- **Stored data entries**
+ + + + + + +

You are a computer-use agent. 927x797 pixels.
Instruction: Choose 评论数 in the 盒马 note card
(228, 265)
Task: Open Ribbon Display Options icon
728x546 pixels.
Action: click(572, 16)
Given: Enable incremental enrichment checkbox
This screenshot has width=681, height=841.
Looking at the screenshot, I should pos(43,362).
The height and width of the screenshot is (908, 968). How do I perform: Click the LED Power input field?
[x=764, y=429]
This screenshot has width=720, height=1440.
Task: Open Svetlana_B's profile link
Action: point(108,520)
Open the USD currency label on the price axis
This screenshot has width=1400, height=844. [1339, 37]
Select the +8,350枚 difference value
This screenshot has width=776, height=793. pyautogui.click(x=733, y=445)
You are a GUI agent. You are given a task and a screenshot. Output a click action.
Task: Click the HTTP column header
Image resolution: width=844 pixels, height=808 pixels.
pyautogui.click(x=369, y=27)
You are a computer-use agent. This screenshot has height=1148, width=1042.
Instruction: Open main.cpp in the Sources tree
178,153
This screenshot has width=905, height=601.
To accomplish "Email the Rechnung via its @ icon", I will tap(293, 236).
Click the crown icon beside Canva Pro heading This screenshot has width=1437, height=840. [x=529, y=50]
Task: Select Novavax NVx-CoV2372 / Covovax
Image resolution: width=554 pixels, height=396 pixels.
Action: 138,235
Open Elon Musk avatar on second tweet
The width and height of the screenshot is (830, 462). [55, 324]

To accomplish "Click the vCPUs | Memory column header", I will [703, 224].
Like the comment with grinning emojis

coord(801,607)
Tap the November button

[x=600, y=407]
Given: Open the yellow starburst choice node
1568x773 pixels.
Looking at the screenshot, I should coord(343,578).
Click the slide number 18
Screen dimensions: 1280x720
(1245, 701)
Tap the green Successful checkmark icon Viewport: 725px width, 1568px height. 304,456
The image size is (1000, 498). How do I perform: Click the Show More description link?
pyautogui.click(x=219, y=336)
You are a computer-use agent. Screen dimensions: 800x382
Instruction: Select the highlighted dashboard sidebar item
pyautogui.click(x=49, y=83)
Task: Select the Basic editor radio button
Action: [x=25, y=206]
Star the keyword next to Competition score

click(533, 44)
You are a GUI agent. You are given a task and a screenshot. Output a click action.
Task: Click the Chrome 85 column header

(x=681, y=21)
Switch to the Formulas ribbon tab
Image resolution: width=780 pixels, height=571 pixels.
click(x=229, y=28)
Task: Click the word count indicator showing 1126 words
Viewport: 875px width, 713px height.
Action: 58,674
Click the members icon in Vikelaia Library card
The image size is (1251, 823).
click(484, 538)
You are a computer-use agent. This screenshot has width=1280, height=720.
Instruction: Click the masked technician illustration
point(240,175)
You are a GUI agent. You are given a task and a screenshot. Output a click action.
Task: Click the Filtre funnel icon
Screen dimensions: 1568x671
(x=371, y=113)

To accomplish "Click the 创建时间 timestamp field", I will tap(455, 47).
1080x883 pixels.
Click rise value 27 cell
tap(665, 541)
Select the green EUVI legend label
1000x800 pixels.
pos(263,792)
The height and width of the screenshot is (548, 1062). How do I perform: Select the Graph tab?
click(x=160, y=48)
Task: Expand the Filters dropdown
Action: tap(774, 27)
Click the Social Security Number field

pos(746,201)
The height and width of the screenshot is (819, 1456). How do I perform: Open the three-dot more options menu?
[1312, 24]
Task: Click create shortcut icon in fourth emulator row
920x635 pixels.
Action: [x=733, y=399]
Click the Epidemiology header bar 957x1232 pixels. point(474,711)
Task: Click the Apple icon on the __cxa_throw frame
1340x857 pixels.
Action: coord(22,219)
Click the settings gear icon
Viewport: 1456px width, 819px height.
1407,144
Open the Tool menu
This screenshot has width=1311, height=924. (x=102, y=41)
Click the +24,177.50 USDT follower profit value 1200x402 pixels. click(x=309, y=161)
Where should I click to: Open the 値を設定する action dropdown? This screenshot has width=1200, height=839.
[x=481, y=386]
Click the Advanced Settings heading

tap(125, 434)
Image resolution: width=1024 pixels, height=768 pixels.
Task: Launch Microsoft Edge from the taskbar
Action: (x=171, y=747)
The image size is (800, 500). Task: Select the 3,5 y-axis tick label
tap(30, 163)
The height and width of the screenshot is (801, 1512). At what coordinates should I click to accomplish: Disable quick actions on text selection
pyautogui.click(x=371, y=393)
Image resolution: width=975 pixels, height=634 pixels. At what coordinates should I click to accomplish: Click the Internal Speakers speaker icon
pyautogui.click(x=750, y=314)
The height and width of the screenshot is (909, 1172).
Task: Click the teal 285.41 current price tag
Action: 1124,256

+ + + + + + +

- **Directions for this task**
All lines above from the one containing "Given: Open the yellow starburst choice node" to the one containing "has width=1280, height=720." must be repeated exactly, both lines included, and no others.

- **Response**
Given: Open the yellow starburst choice node
1568x773 pixels.
Looking at the screenshot, I should coord(343,578).
Click the slide number 18
Screen dimensions: 1280x720
(1245, 701)
Tap the green Successful checkmark icon Viewport: 725px width, 1568px height. 304,456
The image size is (1000, 498). How do I perform: Click the Show More description link?
pyautogui.click(x=219, y=336)
You are a computer-use agent. Screen dimensions: 800x382
Instruction: Select the highlighted dashboard sidebar item
pyautogui.click(x=49, y=83)
Task: Select the Basic editor radio button
Action: [x=25, y=206]
Star the keyword next to Competition score

click(533, 44)
You are a GUI agent. You are given a task and a screenshot. Output a click action.
Task: Click the Chrome 85 column header

(x=681, y=21)
Switch to the Formulas ribbon tab
Image resolution: width=780 pixels, height=571 pixels.
click(x=229, y=28)
Task: Click the word count indicator showing 1126 words
Viewport: 875px width, 713px height.
Action: 58,674
Click the members icon in Vikelaia Library card
The image size is (1251, 823).
click(484, 538)
You are a computer-use agent. This screenshot has width=1280, height=720.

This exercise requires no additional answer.